#### Data for processing ####

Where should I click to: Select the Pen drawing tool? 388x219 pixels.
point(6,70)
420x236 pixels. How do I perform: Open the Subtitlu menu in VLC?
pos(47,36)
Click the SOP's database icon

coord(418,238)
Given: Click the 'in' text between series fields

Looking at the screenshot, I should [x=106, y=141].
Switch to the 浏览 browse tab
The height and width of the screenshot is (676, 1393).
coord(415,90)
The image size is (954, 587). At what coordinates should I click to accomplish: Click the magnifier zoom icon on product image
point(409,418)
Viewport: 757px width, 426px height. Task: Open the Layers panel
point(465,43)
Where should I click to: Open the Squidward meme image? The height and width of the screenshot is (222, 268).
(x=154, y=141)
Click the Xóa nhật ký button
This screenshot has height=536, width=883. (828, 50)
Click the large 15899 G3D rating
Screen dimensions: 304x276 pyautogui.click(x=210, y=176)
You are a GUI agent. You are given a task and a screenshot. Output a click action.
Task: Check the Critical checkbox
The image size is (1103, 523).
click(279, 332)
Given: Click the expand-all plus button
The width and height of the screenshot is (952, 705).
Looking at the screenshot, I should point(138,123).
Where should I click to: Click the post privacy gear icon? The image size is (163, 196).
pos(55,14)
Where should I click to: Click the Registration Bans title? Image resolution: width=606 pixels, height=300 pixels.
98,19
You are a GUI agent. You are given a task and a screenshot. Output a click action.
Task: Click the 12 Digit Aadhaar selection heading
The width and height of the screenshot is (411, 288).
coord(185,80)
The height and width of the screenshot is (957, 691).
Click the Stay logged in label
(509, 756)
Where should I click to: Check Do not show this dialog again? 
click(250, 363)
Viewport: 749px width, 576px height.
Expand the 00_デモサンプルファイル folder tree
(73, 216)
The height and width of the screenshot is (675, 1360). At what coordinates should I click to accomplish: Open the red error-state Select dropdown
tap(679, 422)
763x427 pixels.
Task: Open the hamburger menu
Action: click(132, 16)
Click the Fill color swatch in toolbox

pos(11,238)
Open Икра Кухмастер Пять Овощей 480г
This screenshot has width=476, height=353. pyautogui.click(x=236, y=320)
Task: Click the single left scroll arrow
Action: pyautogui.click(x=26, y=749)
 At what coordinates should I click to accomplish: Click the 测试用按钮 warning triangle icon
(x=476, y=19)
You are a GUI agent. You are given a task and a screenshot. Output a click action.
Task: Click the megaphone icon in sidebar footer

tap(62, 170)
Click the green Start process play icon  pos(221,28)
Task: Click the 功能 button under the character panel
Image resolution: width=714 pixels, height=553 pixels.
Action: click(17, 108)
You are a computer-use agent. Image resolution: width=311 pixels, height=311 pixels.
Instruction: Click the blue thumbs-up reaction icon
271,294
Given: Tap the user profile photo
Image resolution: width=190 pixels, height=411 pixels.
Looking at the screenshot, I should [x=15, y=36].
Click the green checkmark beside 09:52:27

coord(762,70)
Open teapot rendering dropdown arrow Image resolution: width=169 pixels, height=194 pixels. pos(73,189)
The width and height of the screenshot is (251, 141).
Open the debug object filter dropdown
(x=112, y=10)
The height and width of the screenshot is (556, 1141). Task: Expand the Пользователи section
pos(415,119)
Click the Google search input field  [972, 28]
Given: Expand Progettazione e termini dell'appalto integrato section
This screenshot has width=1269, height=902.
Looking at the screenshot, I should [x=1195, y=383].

####

_Exercise task_
Lay out the data above as a JSON list of strings, with one string for each line and no strings for blank lines.

_Full solution_
[
  "Where should I click to: Select the Pen drawing tool? 388x219 pixels.",
  "point(6,70)",
  "420x236 pixels. How do I perform: Open the Subtitlu menu in VLC?",
  "pos(47,36)",
  "Click the SOP's database icon",
  "coord(418,238)",
  "Given: Click the 'in' text between series fields",
  "Looking at the screenshot, I should [x=106, y=141].",
  "Switch to the 浏览 browse tab",
  "The height and width of the screenshot is (676, 1393).",
  "coord(415,90)",
  "The image size is (954, 587). At what coordinates should I click to accomplish: Click the magnifier zoom icon on product image",
  "point(409,418)",
  "Viewport: 757px width, 426px height. Task: Open the Layers panel",
  "point(465,43)",
  "Where should I click to: Open the Squidward meme image? The height and width of the screenshot is (222, 268).",
  "(x=154, y=141)",
  "Click the Xóa nhật ký button",
  "This screenshot has height=536, width=883. (828, 50)",
  "Click the large 15899 G3D rating",
  "Screen dimensions: 304x276 pyautogui.click(x=210, y=176)",
  "You are a GUI agent. You are given a task and a screenshot. Output a click action.",
  "Task: Check the Critical checkbox",
  "The image size is (1103, 523).",
  "click(279, 332)",
  "Given: Click the expand-all plus button",
  "The width and height of the screenshot is (952, 705).",
  "Looking at the screenshot, I should point(138,123).",
  "Where should I click to: Click the post privacy gear icon? The image size is (163, 196).",
  "pos(55,14)",
  "Where should I click to: Click the Registration Bans title? Image resolution: width=606 pixels, height=300 pixels.",
  "98,19",
  "You are a GUI agent. You are given a task and a screenshot. Output a click action.",
  "Task: Click the 12 Digit Aadhaar selection heading",
  "The width and height of the screenshot is (411, 288).",
  "coord(185,80)",
  "The height and width of the screenshot is (957, 691).",
  "Click the Stay logged in label",
  "(509, 756)",
  "Where should I click to: Check Do not show this dialog again? ",
  "click(250, 363)",
  "Viewport: 749px width, 576px height.",
  "Expand the 00_デモサンプルファイル folder tree",
  "(73, 216)",
  "The height and width of the screenshot is (675, 1360). At what coordinates should I click to accomplish: Open the red error-state Select dropdown",
  "tap(679, 422)",
  "763x427 pixels.",
  "Task: Open the hamburger menu",
  "Action: click(132, 16)",
  "Click the Fill color swatch in toolbox",
  "pos(11,238)",
  "Open Икра Кухмастер Пять Овощей 480г",
  "This screenshot has width=476, height=353. pyautogui.click(x=236, y=320)",
  "Task: Click the single left scroll arrow",
  "Action: pyautogui.click(x=26, y=749)",
  " At what coordinates should I click to accomplish: Click the 测试用按钮 warning triangle icon",
  "(x=476, y=19)",
  "You are a GUI agent. You are given a task and a screenshot. Output a click action.",
  "Task: Click the megaphone icon in sidebar footer",
  "tap(62, 170)",
  "Click the green Start process play icon  pos(221,28)",
  "Task: Click the 功能 button under the character panel",
  "Image resolution: width=714 pixels, height=553 pixels.",
  "Action: click(17, 108)",
  "You are a computer-use agent. Image resolution: width=311 pixels, height=311 pixels.",
  "Instruction: Click the blue thumbs-up reaction icon",
  "271,294",
  "Given: Tap the user profile photo",
  "Image resolution: width=190 pixels, height=411 pixels.",
  "Looking at the screenshot, I should [x=15, y=36].",
  "Click the green checkmark beside 09:52:27",
  "coord(762,70)",
  "Open teapot rendering dropdown arrow Image resolution: width=169 pixels, height=194 pixels. pos(73,189)",
  "The width and height of the screenshot is (251, 141).",
  "Open the debug object filter dropdown",
  "(x=112, y=10)",
  "The height and width of the screenshot is (556, 1141). Task: Expand the Пользователи section",
  "pos(415,119)",
  "Click the Google search input field  [972, 28]",
  "Given: Expand Progettazione e termini dell'appalto integrato section",
  "This screenshot has width=1269, height=902.",
  "Looking at the screenshot, I should [x=1195, y=383]."
]